那、右手の速射型ライフル“LAMPOURDE RF23”が連続で火を噴き、回避が遅れたAS−12 AVES1機を瞬く間に鉄屑へと変える。
さらに追いこむように、左腕の榴弾砲(ヒートハウザー)“BALSAMINA HH04”から放たれた榴弾が、回避運動へ移ったばかりの1体を直撃し爆散した。
(えっ、何だ?今、俺手慣れたように―)
機体を着地させたイグニスは内心驚いていた。なぜなら、タイプ0に乗っていた頃と同じように動ける自分がそこにいたからだ。
そう、これまでの戦闘は全てタイプ0“まかせ”だったのである。自らの意で戦闘をするのは、今回が初めてなのだ。
「ぐうぅぅ…、小癪な奴めぇぇ!!」
だが、その思考はフリードの叫び声で遮断される。
フリードを始めとする残る3機がブースターによるかく乱機動をしながら、ENマシンガンを一斉に放ってきた。
『ハイ・ブーストでかく乱しろッ!!』
ジュンの指示とイグニスの反応はほぼ同時だった。
ファントムは、一定間隔で一瞬かがり火を吹いて、高速で左右へジクザクに動きながら、高速後退する。

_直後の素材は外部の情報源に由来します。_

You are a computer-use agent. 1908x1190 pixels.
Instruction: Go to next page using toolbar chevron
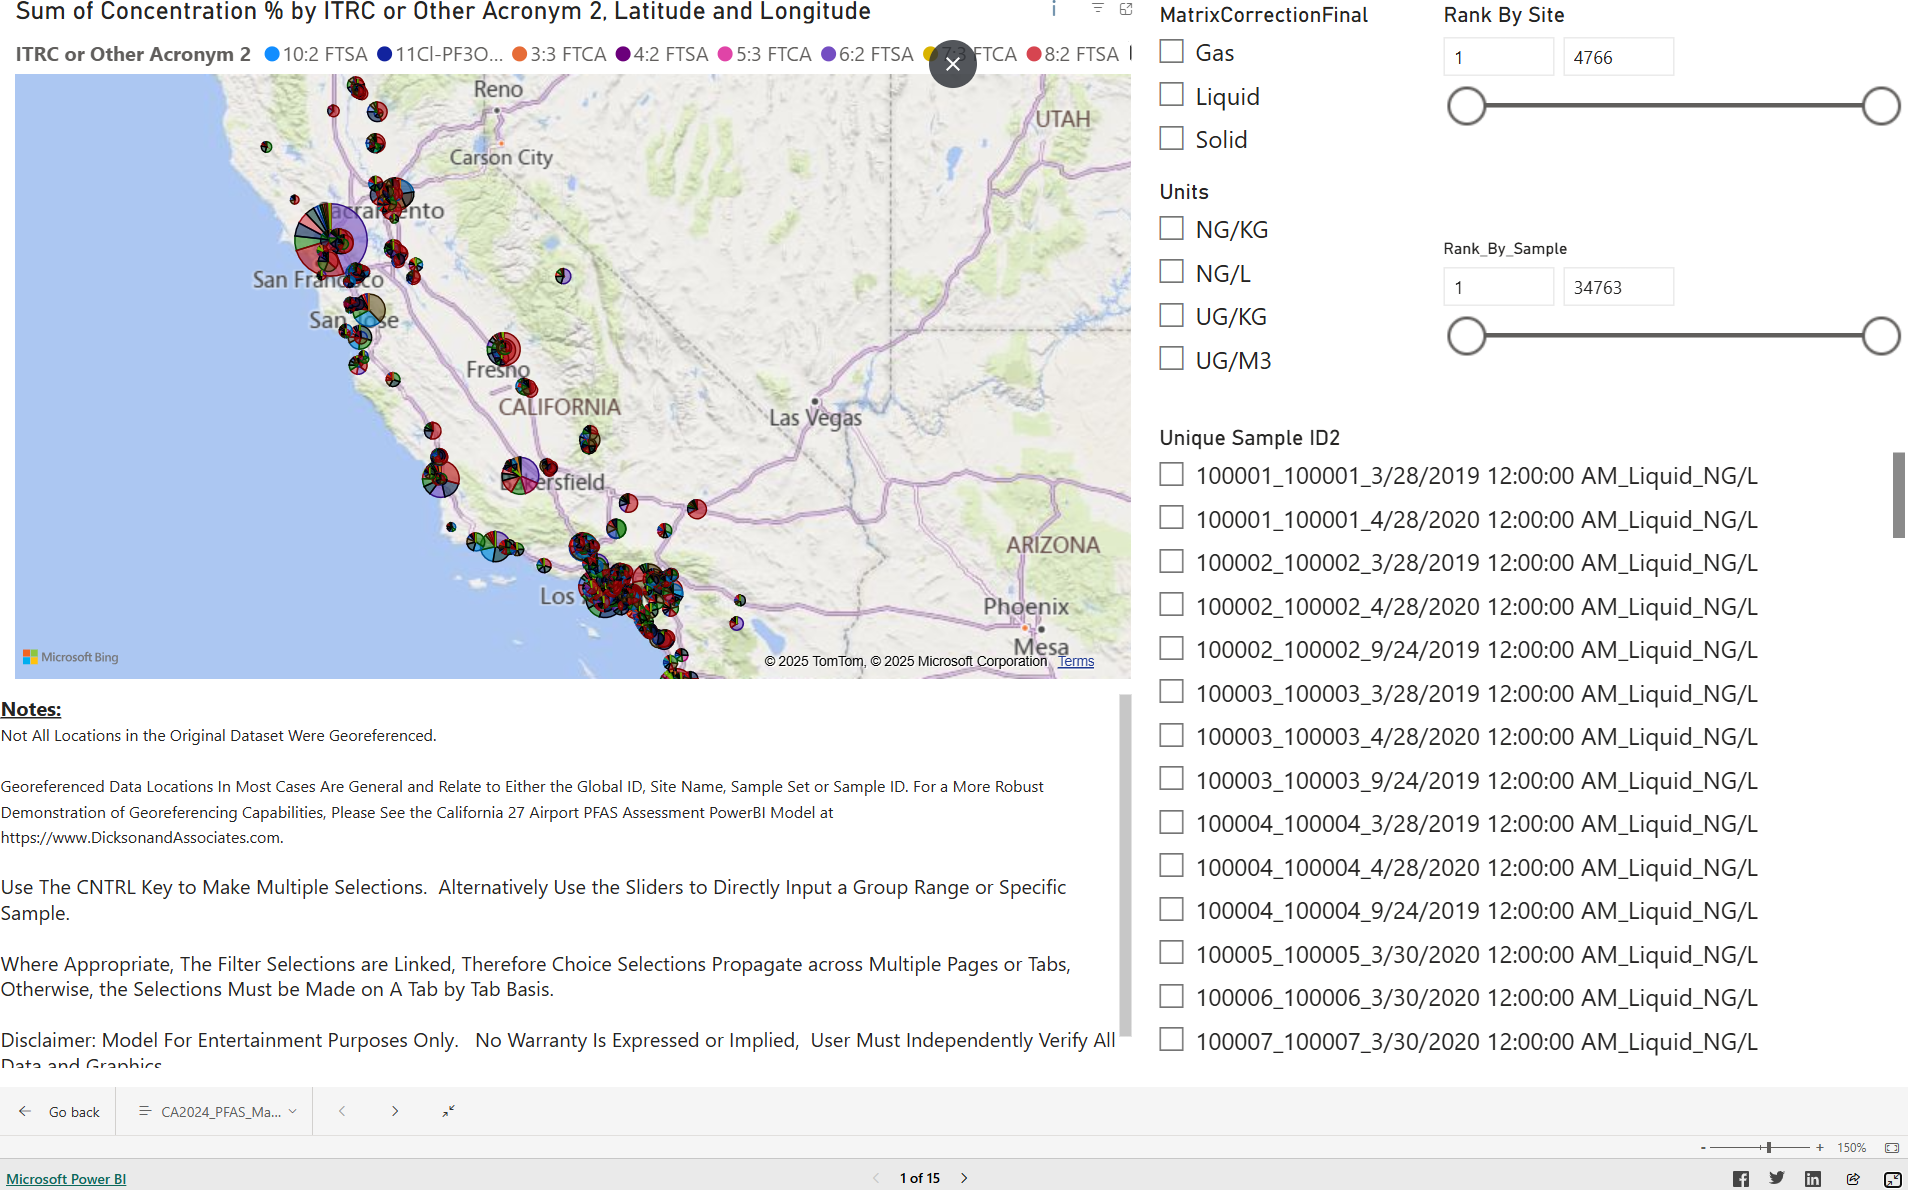395,1111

それは乱れ飛ぶパルスの弾丸のほとんどを交す動きだった。
時折当たる弾も、ファントムのボディを掠める程度だ。
『左手のブレードを使え!』
ジュンが叫ぶ。既に左手は榴弾砲からULB−13/H型レーザーブレードに切り替わっていた。
後退から前進へ。ハイ・ブースト―
眼前に2体の敵機が見える。
「いっけぇぇ…!!」
勇ましい叫び声と共に、ファントムはブレードを構える―
次の瞬間、電光石火のごとく斬撃が飛び、それらを上下に一刀両断した。
“ドォンッ”と小さな爆発が起こり、地へと墜落した2体は爆散する。
(ぐぬぬぬぬッ…、あの小僧。バケモノかよ…)
やはり小型機動兵器程度ではACに敵わぬと、ようやく実感したフリードは慌てて機体の向きを変えると、
「チクショー!!お、覚えてやがれ!!」
捨て台詞を吐いて、目にも止まらぬ早さで逃げだした。
『よくやったな。上出来だぜ、イグニス』
やがて、機影が荒野の向こうに見えなくなると、ジュンから労いの通信が入る。
「いや、俺はただ指示通りに動いただけで…。それはそうと―」
イグニスは先からカメラアイに映る人物が気になって仕方なかった。
フリードが逃げ出した直後、見たこともないボロボロの機体から一人の少女が球体のような物を抱え持ち、出てきたのだ。
イグニスは、彼女に見覚えがあった。
なぜなら、リュークの手紙を千里眼で見た時、一瞬見た“彼の過去に出てきた幼女”だったから…。
一方その頃。
「ツゥッ…!!」
アルトセーレは堪らず声を漏らした。とっさに敵機との間合いを取る。
ソルジットは各部を斬りつけられ、その白いボディの所々に痛々しい斬り傷が入る―
(おかしい…。こんなに長時間戦っているのに、まったくブレない―)
眼前にいる機体。近接に特化した機動型のAC。
ガトリングガンとレーザーブレードで構成された機体。
「どうした…?腕が落ちたか?二丁拳銃(トゥーハンド)」
堕天した戦女神(フォールン・ヴァルキュリア)と名乗るそのACは、レーザーブレードの出力口についた鉄屑を振り落とすように、左腕を大きく振り下ろした。
そして、その刃先をボロボロのタイプTRに向ける。
「私はお前と違って、先生の言いつけを守ってきたからな…」
グッと握り拳を作り、フレアは告げた。そのパイロットスーツは他と違い、まるでパワードスーツのような多くの強化機構が仕込まれている。